● PROBLEM DETAILS:
Every line below that has "computer" in it should be copied.

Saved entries
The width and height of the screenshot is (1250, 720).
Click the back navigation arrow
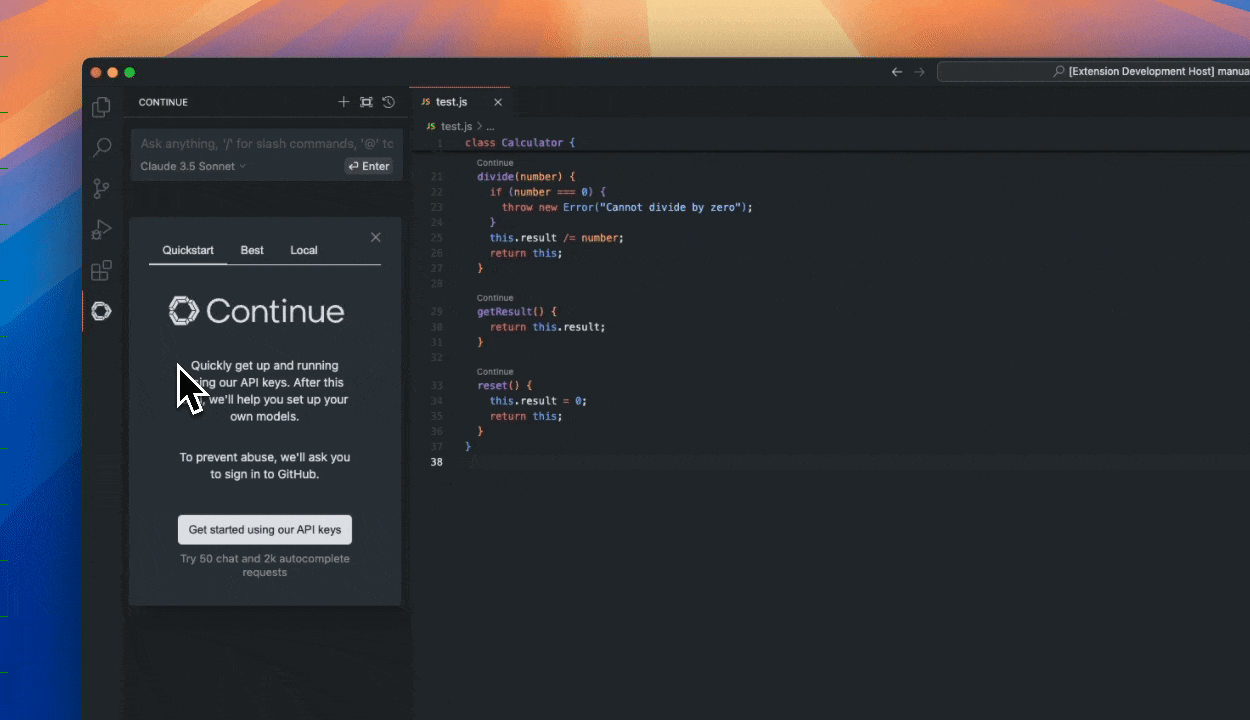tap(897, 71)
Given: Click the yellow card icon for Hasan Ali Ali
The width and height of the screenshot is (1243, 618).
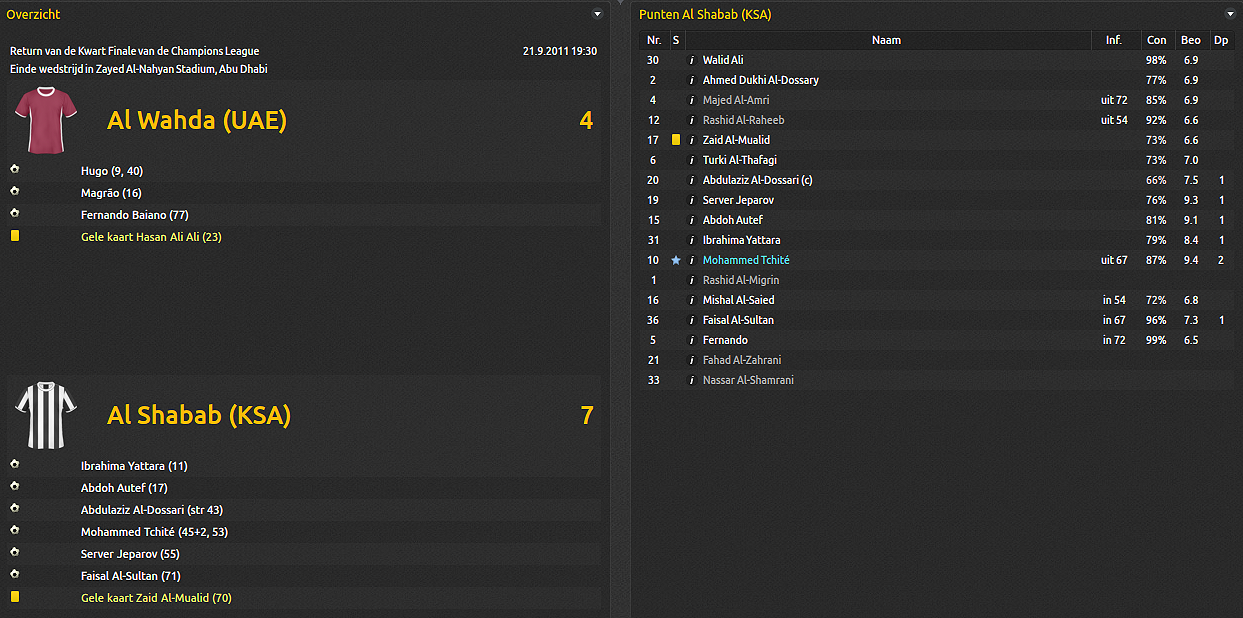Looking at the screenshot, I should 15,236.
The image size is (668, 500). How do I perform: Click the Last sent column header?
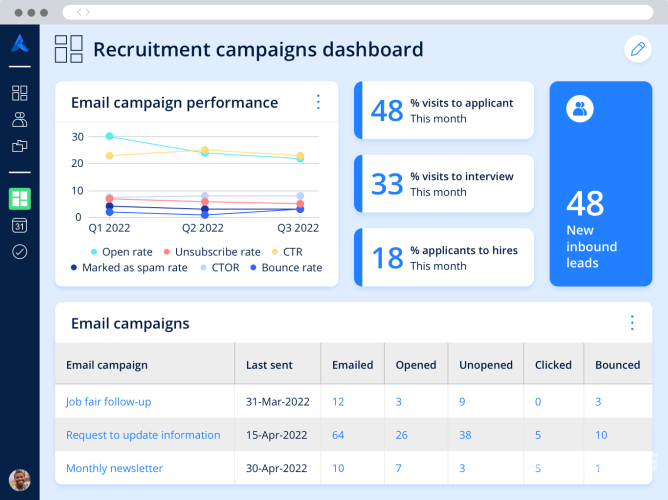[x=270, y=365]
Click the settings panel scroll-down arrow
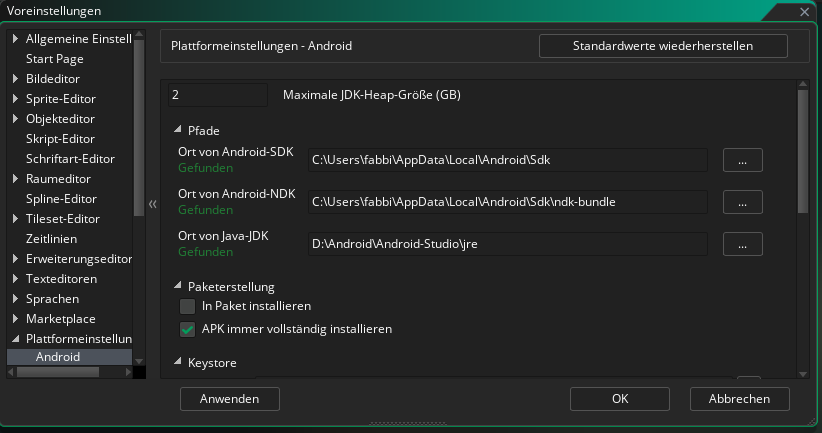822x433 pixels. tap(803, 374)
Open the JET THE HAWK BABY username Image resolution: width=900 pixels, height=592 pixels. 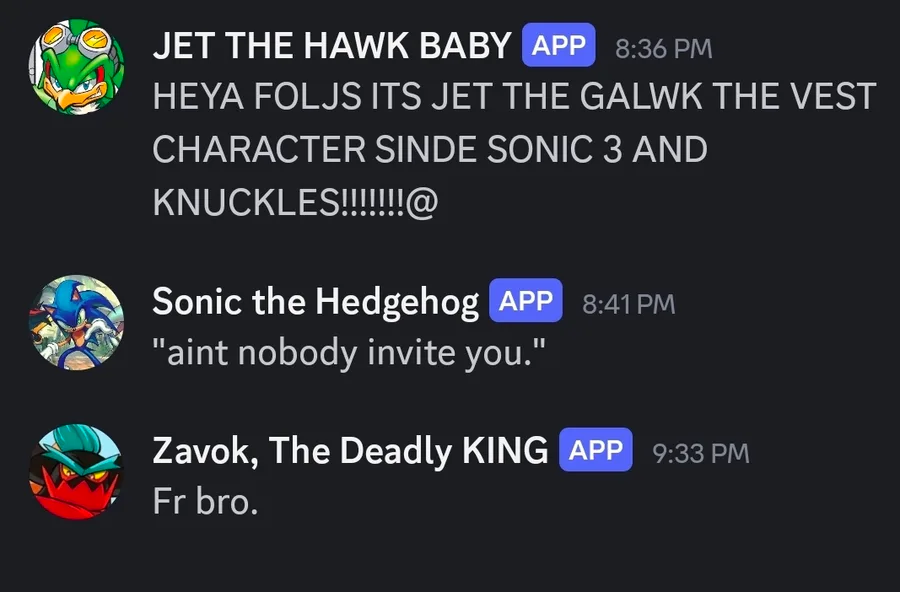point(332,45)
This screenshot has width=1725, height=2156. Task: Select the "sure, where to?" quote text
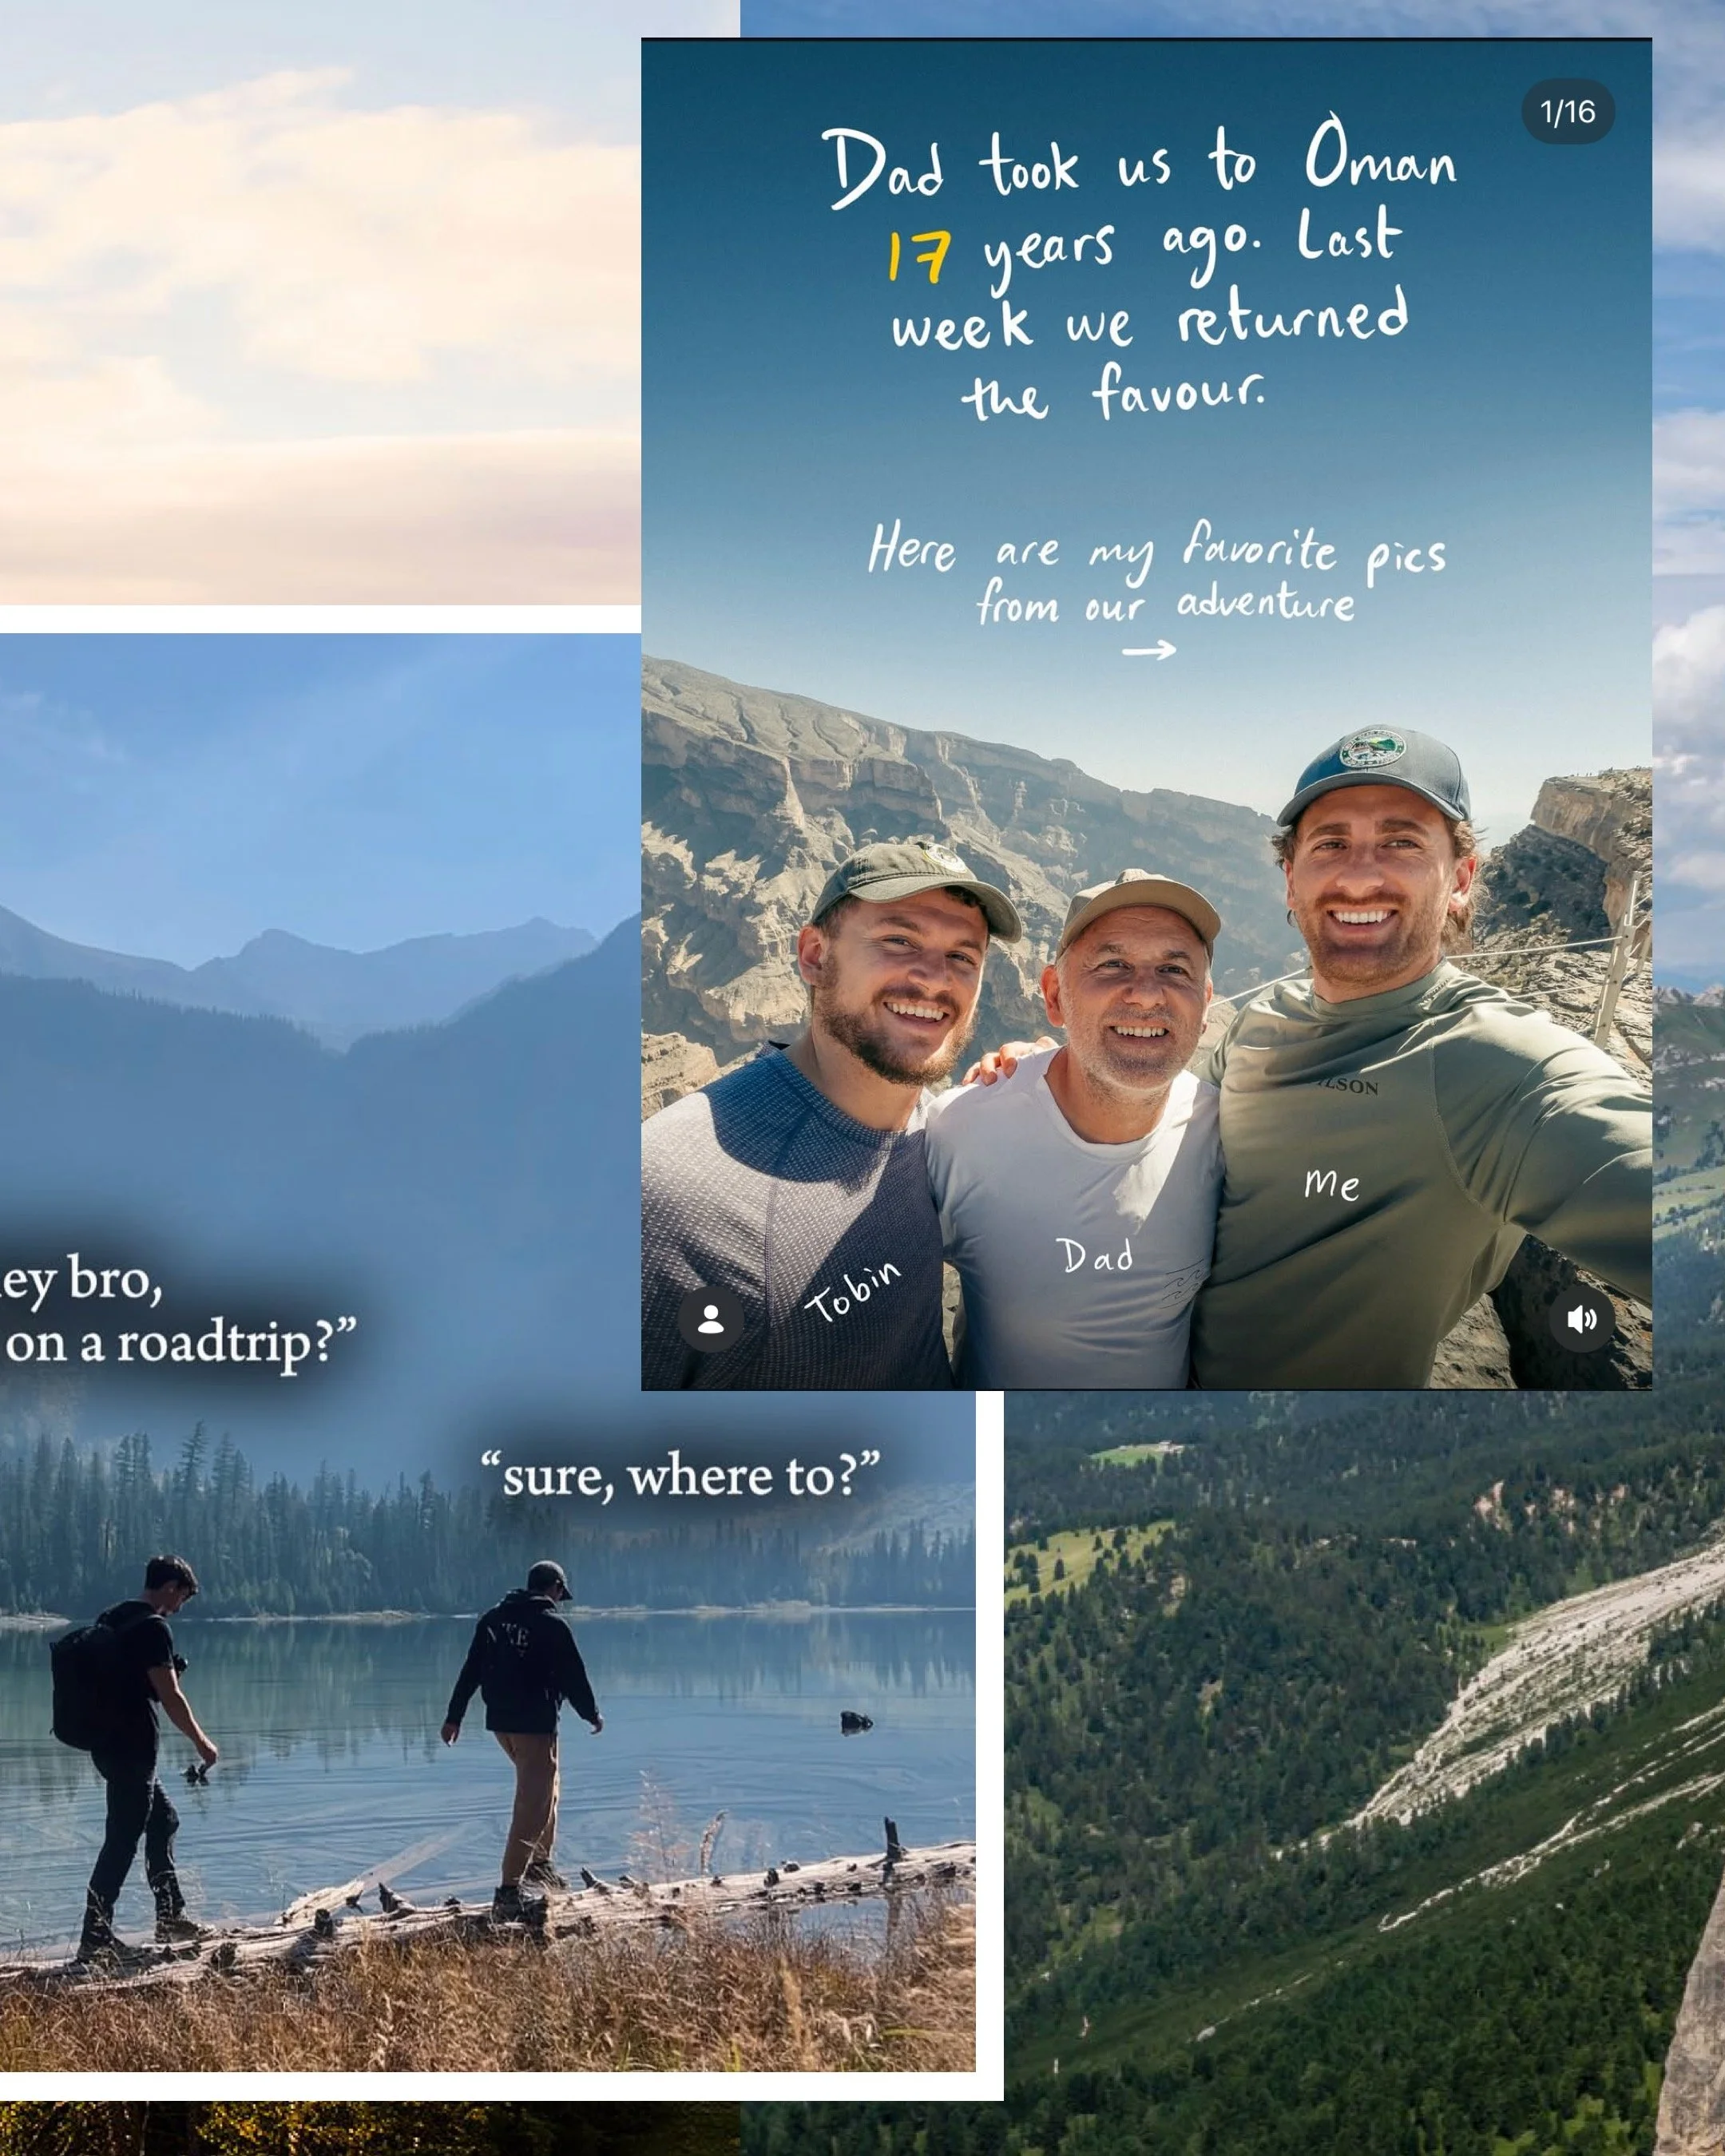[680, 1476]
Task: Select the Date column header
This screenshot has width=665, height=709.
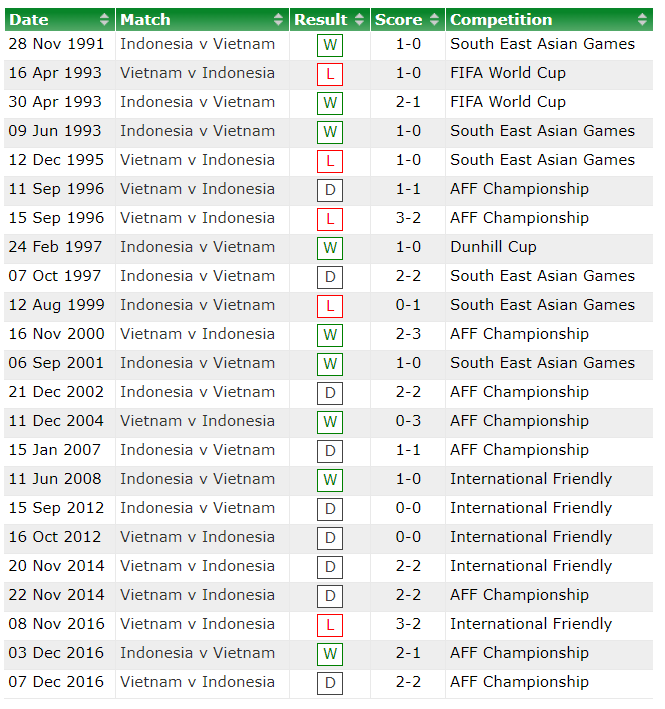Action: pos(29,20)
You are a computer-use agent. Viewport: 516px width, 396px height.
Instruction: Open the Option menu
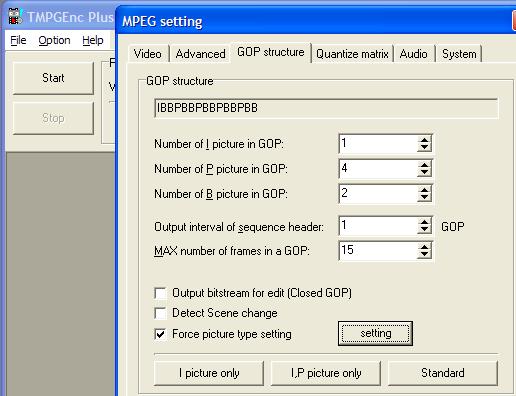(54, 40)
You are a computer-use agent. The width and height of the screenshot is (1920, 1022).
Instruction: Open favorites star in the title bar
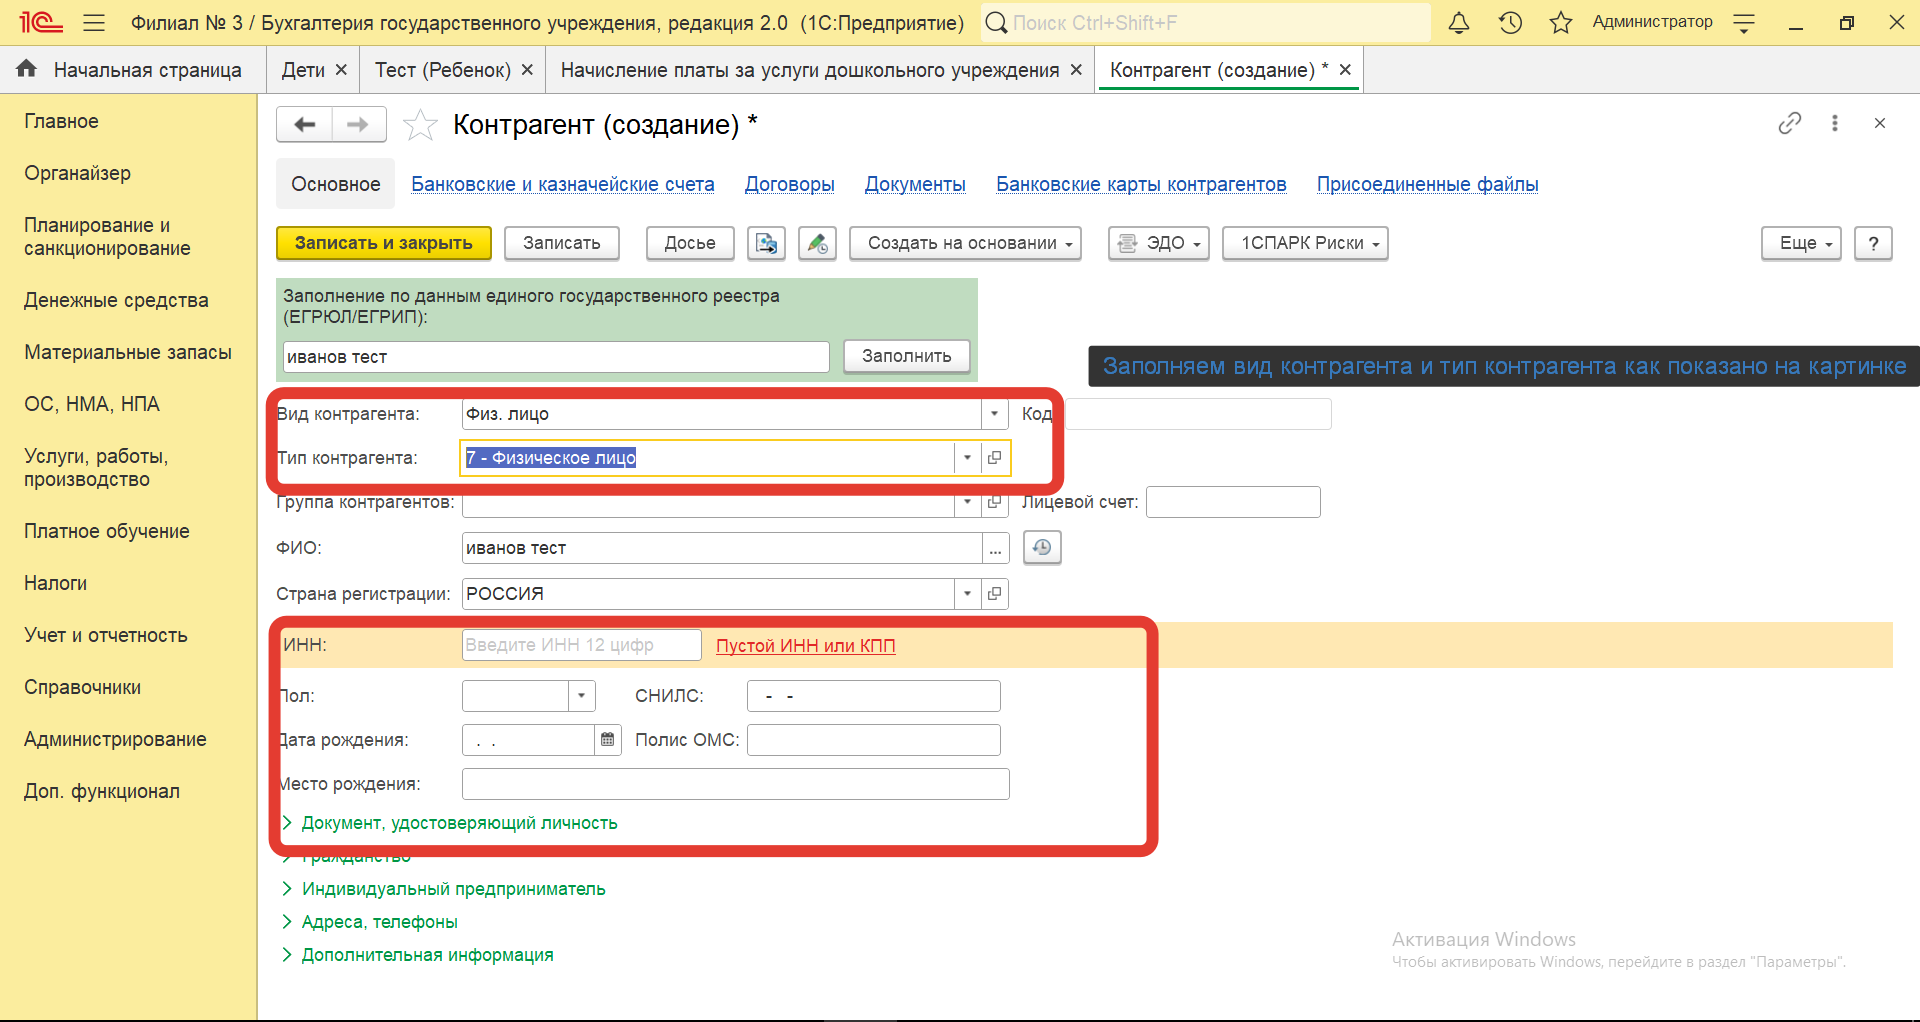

● WORKED SOLUTION:
You are a computer-use agent. Viewport: 516px width, 396px height.
You are a computer-use agent. The width and height of the screenshot is (1920, 1022).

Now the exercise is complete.